This is true, but I think you're miscalculating the amount of time that it takes to replenish fresh water supplies. Yes, the salt water in the sea will become freshwater through the rain cycle - but it won't necessarily become immediately available for human consumption.

Currently, we're over-stressing groundwater, using it up faster than it can be replenished naturally. We're pumping it out of the ground faster than it can be re-absorbed (thanks to the fact that we've covered vast areas of our earth with non-porous surfaces like concrete), leading to the depletion of aquifers.
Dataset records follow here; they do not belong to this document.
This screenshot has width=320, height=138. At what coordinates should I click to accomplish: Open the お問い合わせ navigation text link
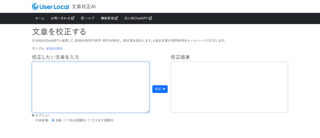tap(61, 18)
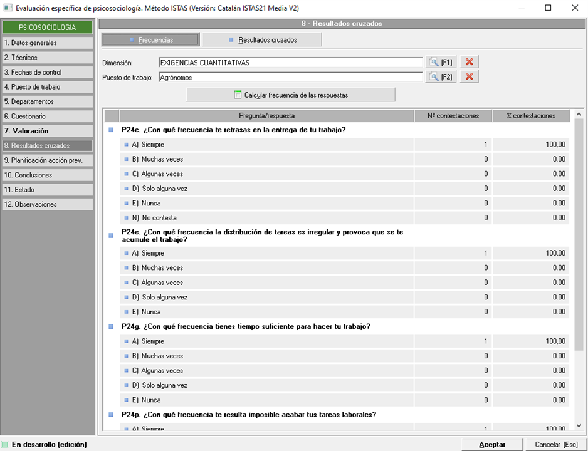Click the Dimensión text field
This screenshot has height=451, width=588.
point(290,63)
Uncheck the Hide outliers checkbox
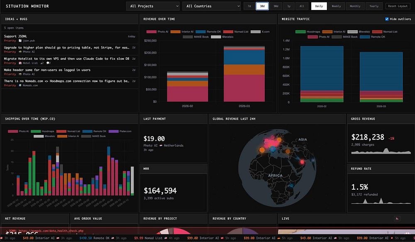Screen dimensions: 415x242 (387, 19)
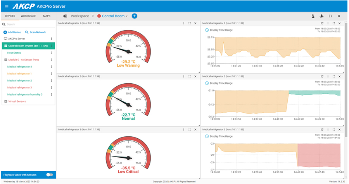Refresh the Medical refrigerator 1 graph
349x184 pixels.
(x=322, y=23)
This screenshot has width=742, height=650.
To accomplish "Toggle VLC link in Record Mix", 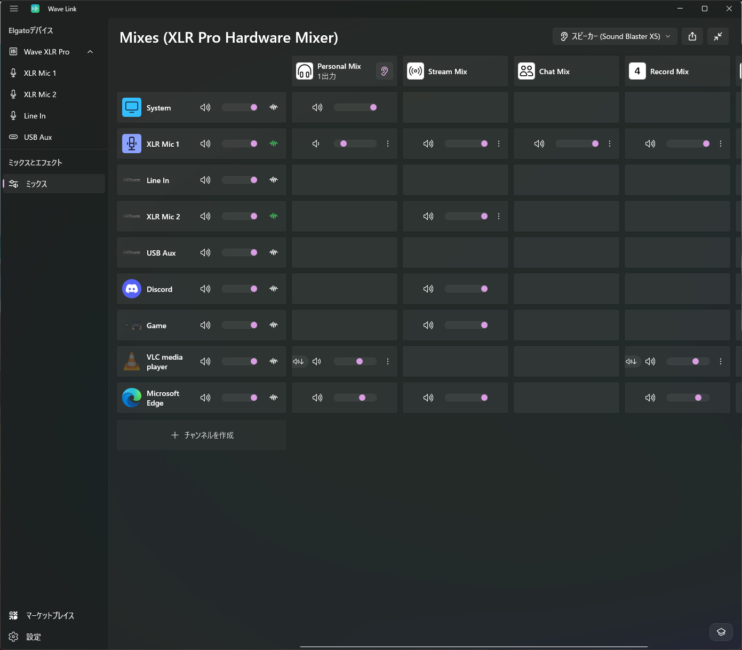I will [x=632, y=361].
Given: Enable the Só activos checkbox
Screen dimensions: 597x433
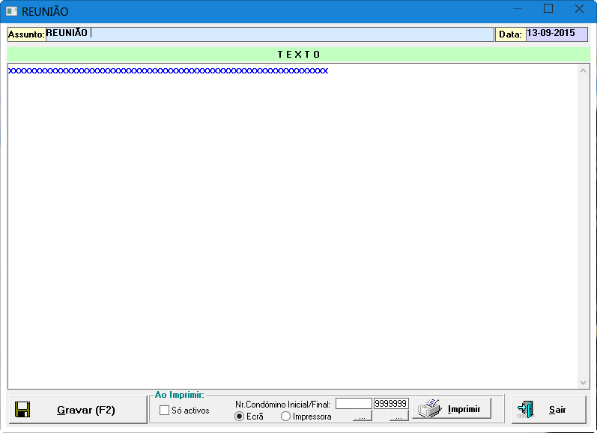Looking at the screenshot, I should [165, 410].
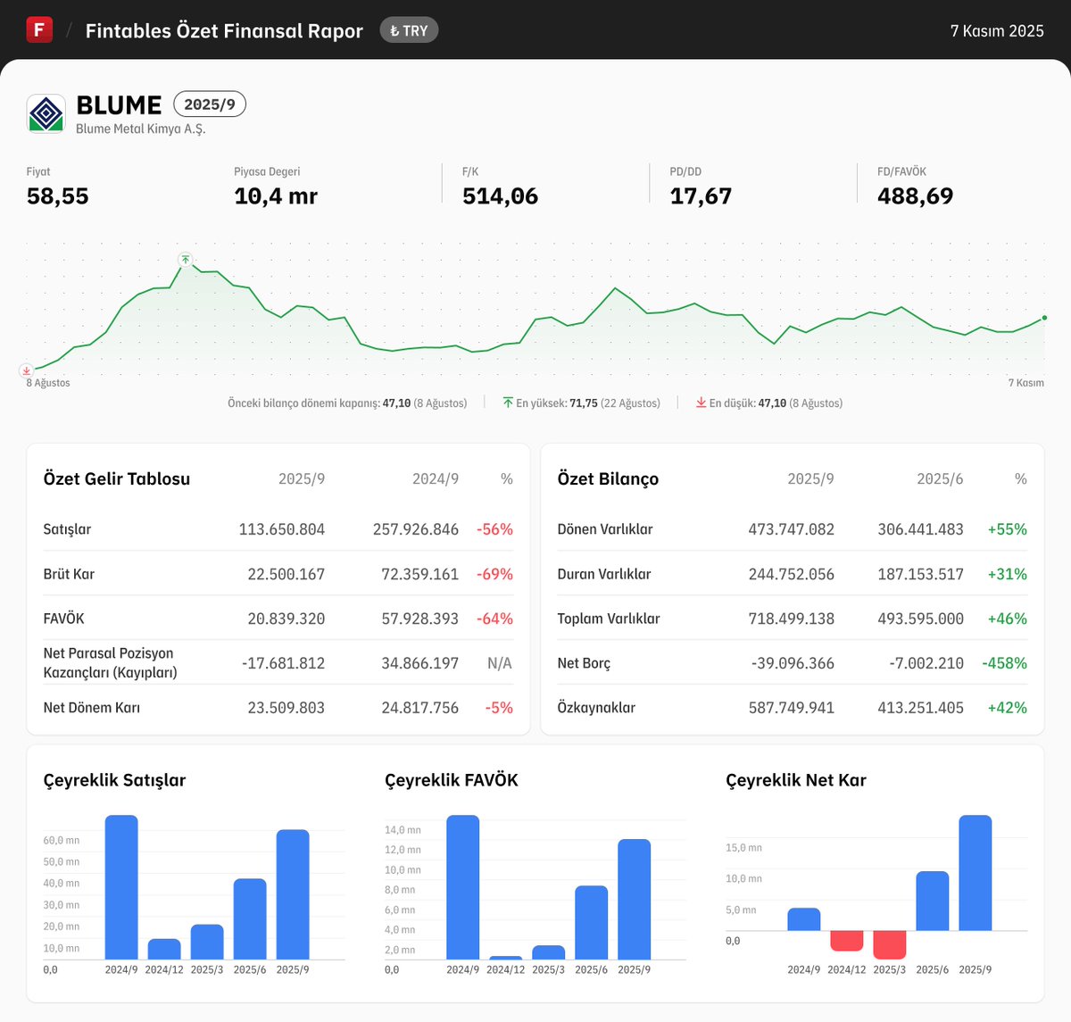Click the 2024/9 column header in Özet Gelir Tablosu
Viewport: 1071px width, 1022px height.
coord(435,478)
If you need scientific proof of that, you just need to look at the dramatic rate of falling water tables occurring across the globe. In some countries like Yemen, it's believed that the water table is dropping by as much as 2 meters per year, as demand for water far outstrips the earth's ability to replenish itself. The US Department of Agriculture has calculated that the water table has dropped over 100 feet in areas of the US - meaning that it's more costly (in terms of money AND energy) to retrieve water from the aquifers.

Add to this the fact that human development is not only affecting the level of water that's immediately available, but also the *quality* of the water that exists. By constantly flushing chemicals and contaminants into the water system, we're saturating the entire cycle. If we use our water more carefully, we pollute it less quickly, which means we'll have fresh clean water for longer than otherwise we would have.

Plus, the more water we waste, the more waste water there is to be treated before it's safe for us to drink again. And treating waste water uses energy - which in turn contributes to using up the earth's finite energy resources. Bear in mind that water and water treatment facilities account for 30% - 35% of municipal energy use in most communities, which isn't a trifling amount!

And that's not even getting into the knock on consequences to overpumping of groundwater, such as how falling water tables directly contributing to falling harvests...

And think about it - if there's only 1% of the world's water available every day, but our consumption keeps on increasing, and the world's population keeps on increasing, then we're going to end up with water shortages.

At the end of the day, people taking note not to waste water by doing simple things such as turning the tap off whilst brushing your teeth, or having showers rather than baths is going to have a beneficial effect at very little personal cost.

I don't see how people taking a few measures to reduce their water usage gives anyone any undue political power or costs you any money (on the contrary, it SAVES you money).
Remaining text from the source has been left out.